● Task to complete: Lines below that include "column" are the answer; copy each one.

(Record set Opens)

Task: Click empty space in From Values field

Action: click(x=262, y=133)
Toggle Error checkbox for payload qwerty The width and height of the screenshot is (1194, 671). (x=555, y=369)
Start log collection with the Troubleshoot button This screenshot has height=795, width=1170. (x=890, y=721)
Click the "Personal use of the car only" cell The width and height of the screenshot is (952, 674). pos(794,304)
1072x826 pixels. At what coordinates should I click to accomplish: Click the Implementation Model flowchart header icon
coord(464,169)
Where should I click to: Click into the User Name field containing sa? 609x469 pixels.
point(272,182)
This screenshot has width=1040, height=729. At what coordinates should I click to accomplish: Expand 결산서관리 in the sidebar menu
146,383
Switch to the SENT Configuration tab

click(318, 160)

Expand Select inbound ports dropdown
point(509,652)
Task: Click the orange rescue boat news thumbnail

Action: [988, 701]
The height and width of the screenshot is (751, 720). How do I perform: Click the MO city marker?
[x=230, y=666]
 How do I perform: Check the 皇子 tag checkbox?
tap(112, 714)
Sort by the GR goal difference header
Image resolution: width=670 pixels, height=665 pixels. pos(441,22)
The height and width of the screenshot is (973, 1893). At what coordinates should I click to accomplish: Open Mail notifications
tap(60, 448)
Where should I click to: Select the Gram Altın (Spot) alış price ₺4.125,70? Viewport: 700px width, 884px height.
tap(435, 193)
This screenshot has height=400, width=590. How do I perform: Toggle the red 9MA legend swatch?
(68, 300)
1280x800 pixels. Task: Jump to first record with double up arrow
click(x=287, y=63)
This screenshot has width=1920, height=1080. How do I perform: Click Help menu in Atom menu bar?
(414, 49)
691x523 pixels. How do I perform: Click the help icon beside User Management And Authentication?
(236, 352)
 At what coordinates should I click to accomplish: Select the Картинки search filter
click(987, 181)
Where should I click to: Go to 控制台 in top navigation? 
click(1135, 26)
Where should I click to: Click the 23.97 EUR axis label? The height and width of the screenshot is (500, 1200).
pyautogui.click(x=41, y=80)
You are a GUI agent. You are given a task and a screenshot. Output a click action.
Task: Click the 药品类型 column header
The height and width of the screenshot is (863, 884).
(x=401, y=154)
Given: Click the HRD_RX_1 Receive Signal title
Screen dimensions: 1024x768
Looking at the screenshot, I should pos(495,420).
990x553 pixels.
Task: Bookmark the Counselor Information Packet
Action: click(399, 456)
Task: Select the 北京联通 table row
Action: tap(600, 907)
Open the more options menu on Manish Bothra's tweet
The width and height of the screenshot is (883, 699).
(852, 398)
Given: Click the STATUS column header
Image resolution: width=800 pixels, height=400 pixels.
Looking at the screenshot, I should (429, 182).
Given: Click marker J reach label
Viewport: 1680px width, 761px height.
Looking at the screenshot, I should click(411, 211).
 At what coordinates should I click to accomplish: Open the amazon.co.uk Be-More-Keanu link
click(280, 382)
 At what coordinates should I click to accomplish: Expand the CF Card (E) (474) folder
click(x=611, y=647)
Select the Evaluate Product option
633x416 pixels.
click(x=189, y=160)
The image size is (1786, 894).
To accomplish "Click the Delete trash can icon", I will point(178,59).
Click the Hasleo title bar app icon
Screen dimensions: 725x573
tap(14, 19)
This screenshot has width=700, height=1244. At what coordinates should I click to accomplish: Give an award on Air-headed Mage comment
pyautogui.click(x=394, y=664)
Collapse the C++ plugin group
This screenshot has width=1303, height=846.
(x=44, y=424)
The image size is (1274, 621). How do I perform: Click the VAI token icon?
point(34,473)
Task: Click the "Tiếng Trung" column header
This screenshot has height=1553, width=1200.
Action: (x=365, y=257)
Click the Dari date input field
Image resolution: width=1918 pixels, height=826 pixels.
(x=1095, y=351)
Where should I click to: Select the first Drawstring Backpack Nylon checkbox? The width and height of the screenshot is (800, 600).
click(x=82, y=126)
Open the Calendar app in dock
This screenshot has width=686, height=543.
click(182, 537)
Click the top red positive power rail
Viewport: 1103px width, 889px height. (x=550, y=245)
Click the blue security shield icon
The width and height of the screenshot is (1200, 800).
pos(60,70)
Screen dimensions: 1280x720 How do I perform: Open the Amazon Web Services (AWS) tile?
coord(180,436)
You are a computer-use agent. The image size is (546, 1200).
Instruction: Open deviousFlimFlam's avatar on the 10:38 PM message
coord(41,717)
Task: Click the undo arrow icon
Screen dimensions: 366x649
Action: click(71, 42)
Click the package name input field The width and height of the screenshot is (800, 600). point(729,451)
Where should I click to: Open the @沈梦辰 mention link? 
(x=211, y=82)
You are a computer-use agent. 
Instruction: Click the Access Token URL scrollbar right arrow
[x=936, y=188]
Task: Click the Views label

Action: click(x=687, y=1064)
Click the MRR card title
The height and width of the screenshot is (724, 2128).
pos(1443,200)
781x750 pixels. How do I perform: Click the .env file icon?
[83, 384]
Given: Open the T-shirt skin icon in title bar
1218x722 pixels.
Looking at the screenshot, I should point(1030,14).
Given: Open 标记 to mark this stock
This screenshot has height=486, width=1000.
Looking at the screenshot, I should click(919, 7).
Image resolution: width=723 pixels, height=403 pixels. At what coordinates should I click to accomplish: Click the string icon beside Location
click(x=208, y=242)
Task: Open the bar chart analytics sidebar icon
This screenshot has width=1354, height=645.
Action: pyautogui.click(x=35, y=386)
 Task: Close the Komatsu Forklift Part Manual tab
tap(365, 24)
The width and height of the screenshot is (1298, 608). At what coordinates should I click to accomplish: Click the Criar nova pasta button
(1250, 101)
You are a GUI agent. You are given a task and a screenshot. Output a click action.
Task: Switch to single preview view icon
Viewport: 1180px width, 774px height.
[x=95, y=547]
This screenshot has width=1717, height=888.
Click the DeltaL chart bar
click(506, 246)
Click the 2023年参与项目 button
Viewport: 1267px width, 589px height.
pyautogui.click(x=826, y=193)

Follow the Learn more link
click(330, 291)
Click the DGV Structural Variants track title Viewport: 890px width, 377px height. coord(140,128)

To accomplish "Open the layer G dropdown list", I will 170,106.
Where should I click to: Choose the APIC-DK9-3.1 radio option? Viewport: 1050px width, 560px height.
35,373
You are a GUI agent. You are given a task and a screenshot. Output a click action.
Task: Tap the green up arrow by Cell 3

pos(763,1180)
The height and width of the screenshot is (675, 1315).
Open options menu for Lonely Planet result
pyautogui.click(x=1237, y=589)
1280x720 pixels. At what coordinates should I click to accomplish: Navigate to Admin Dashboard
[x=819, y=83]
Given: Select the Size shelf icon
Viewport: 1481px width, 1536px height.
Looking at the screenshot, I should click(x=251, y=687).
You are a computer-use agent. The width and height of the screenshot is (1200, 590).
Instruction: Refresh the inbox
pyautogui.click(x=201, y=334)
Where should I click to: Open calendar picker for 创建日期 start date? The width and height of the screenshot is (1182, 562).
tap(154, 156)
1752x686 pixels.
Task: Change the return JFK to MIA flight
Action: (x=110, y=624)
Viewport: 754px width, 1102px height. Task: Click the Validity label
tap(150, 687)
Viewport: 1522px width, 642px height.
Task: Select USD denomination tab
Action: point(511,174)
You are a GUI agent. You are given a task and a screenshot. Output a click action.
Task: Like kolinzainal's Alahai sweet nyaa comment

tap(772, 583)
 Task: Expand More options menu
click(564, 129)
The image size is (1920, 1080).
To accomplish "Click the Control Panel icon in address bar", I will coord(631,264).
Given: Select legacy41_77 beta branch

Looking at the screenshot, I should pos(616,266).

(Record set Closes)

● Solution:
Task: Click the 药品类型 column header
Given: Click the STATUS column header
Task: Click the "Tiếng Trung" column header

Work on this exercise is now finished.